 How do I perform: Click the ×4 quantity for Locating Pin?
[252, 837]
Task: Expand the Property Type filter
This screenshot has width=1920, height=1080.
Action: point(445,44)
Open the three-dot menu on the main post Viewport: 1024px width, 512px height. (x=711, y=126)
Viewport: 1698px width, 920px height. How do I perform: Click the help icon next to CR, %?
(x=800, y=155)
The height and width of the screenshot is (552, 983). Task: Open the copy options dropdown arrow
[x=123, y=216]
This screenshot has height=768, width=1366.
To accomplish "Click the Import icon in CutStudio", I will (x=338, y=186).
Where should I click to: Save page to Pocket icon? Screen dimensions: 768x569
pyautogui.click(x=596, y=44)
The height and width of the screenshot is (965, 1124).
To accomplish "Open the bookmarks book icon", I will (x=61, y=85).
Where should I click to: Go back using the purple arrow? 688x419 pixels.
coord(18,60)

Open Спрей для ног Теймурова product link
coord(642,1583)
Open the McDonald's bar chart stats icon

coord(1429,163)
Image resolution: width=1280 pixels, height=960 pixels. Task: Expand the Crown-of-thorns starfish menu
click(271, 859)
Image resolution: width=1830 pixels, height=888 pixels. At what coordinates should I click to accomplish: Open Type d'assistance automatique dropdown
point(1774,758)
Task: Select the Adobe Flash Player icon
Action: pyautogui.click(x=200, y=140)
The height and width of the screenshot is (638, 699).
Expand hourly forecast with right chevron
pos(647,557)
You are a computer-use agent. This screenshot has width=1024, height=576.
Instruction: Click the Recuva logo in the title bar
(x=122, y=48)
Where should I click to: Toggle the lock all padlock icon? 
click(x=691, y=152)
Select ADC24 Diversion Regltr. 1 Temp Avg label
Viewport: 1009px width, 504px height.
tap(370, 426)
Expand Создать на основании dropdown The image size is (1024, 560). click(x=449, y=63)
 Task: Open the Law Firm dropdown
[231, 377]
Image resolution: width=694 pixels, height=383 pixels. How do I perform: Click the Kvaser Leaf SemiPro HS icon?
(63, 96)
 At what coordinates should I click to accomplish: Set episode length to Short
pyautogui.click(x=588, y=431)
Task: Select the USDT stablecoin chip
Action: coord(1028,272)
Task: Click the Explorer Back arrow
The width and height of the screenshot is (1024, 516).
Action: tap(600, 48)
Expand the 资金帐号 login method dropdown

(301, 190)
────────
WHAT TO PRODUCE = All of the material above must be transcribed exactly, with no line dropped.

COMPLETED TASK =
 How do I perform: Click the ×4 quantity for Locating Pin?
[252, 837]
Task: Expand the Property Type filter
This screenshot has width=1920, height=1080.
Action: point(445,44)
Open the three-dot menu on the main post Viewport: 1024px width, 512px height. (x=711, y=126)
Viewport: 1698px width, 920px height. How do I perform: Click the help icon next to CR, %?
(x=800, y=155)
The height and width of the screenshot is (552, 983). Task: Open the copy options dropdown arrow
[x=123, y=216]
This screenshot has height=768, width=1366.
To accomplish "Click the Import icon in CutStudio", I will (x=338, y=186).
Where should I click to: Save page to Pocket icon? Screen dimensions: 768x569
pyautogui.click(x=596, y=44)
The height and width of the screenshot is (965, 1124).
To accomplish "Open the bookmarks book icon", I will (x=61, y=85).
Where should I click to: Go back using the purple arrow? 688x419 pixels.
coord(18,60)

Open Спрей для ног Теймурова product link
coord(642,1583)
Open the McDonald's bar chart stats icon

coord(1429,163)
Image resolution: width=1280 pixels, height=960 pixels. Task: Expand the Crown-of-thorns starfish menu
click(271, 859)
Image resolution: width=1830 pixels, height=888 pixels. At what coordinates should I click to accomplish: Open Type d'assistance automatique dropdown
point(1774,758)
Task: Select the Adobe Flash Player icon
Action: pyautogui.click(x=200, y=140)
The height and width of the screenshot is (638, 699).
Expand hourly forecast with right chevron
pos(647,557)
You are a computer-use agent. This screenshot has width=1024, height=576.
Instruction: Click the Recuva logo in the title bar
(x=122, y=48)
Where should I click to: Toggle the lock all padlock icon? 
click(x=691, y=152)
Select ADC24 Diversion Regltr. 1 Temp Avg label
Viewport: 1009px width, 504px height.
tap(370, 426)
Expand Создать на основании dropdown The image size is (1024, 560). click(x=449, y=63)
 Task: Open the Law Firm dropdown
[231, 377]
Image resolution: width=694 pixels, height=383 pixels. How do I perform: Click the Kvaser Leaf SemiPro HS icon?
(63, 96)
 At what coordinates should I click to accomplish: Set episode length to Short
pyautogui.click(x=588, y=431)
Task: Select the USDT stablecoin chip
Action: coord(1028,272)
Task: Click the Explorer Back arrow
The width and height of the screenshot is (1024, 516).
Action: tap(600, 48)
Expand the 资金帐号 login method dropdown

(301, 190)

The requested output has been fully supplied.